Sometime in the 1960's, the British decided to embrace the logical Metric System. A system based on the rule of tens. Ten millimetres to a centimetre and ten centrimetres, to a metre and so forth. Weights also became destined to be decimalised. Now this is a sensible and pragmatic solution to weights and measurements. And let us be frank, the decimal system makes a lot of sense in our modern world. But here is the rub. Although the change in system occurred when I was a mere stripling, I still can't get to grips with the concepts of kilograms and metres. When someone says to me: 1 metre 75 centimetres (cm), this does not form a conceptual picture of length in my mind. I engage the brain and apply basic arithmetic and convert to feet and inches using the principle that 2.5 cm is very near to 1 inch. Sanity is restored (not really, I rely on the blue pills twice a day for that) and I can picture the height in Imperial terms.
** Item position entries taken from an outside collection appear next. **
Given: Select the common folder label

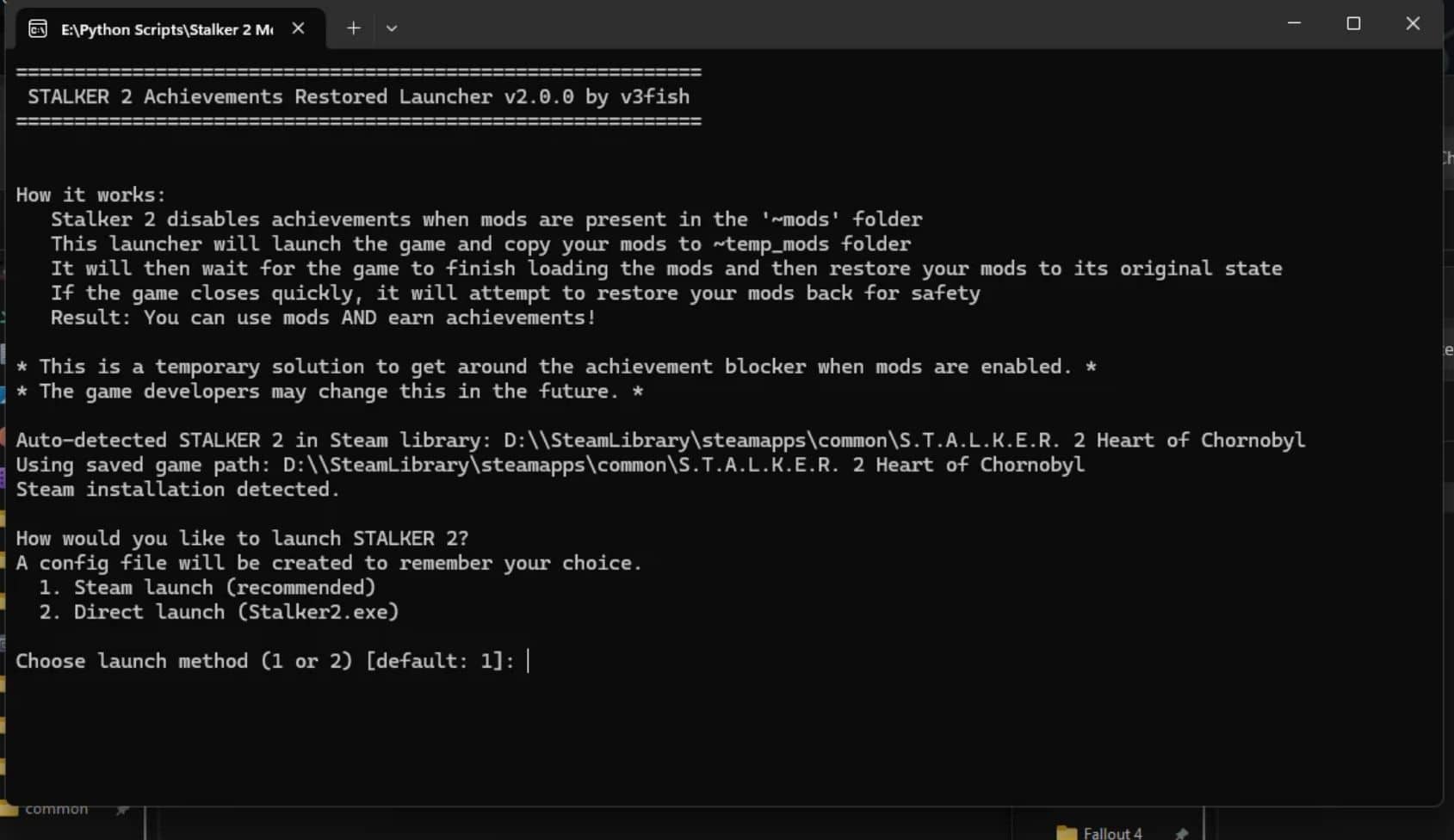Looking at the screenshot, I should tap(56, 809).
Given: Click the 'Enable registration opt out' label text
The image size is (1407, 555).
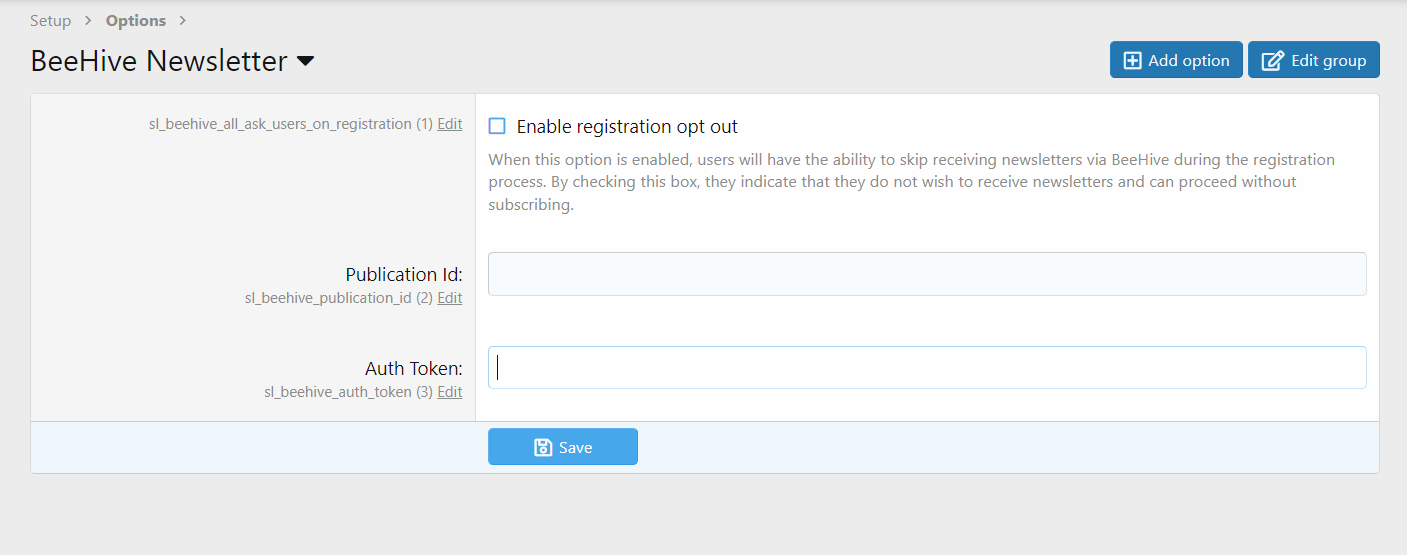Looking at the screenshot, I should pyautogui.click(x=627, y=127).
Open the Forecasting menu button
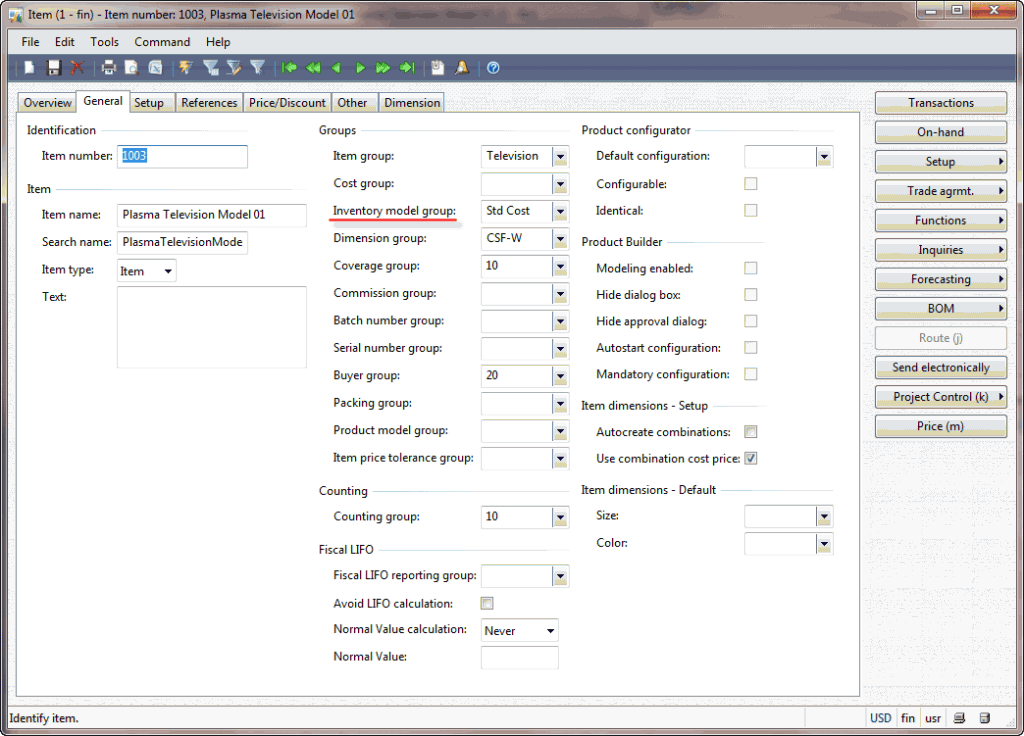 [x=940, y=279]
The same is very true with weights: by applying the notion that 1kg is equal to 2.2 pounds I can grasp the item and weigh it according to my workable conceptual model. Clearly at my age I’m never going to be truly comfortable handling Metric quantities in a conceptual fashion. It matters little during my professional duties where I’m dealing with small quantities of materials being weighed. I really don’t have to conceptualise 00.257 grams. It is simply a matter of following a protocol.
I’m not a ‘nay sayer’ when it comes to the Metric system. It is vastly superior to the Imperial System, although I acknowledge its eccentric lovable quirkiness and its historical and cultural value.
Just to be inconsistent, I still order beer in pints. Both in Britain and in my adopted country of New Zealand, a pint is still the standard measure for a foaming tankard of ale. And let’s be honest, who the bugger can visualise what 500 mls actually looks like?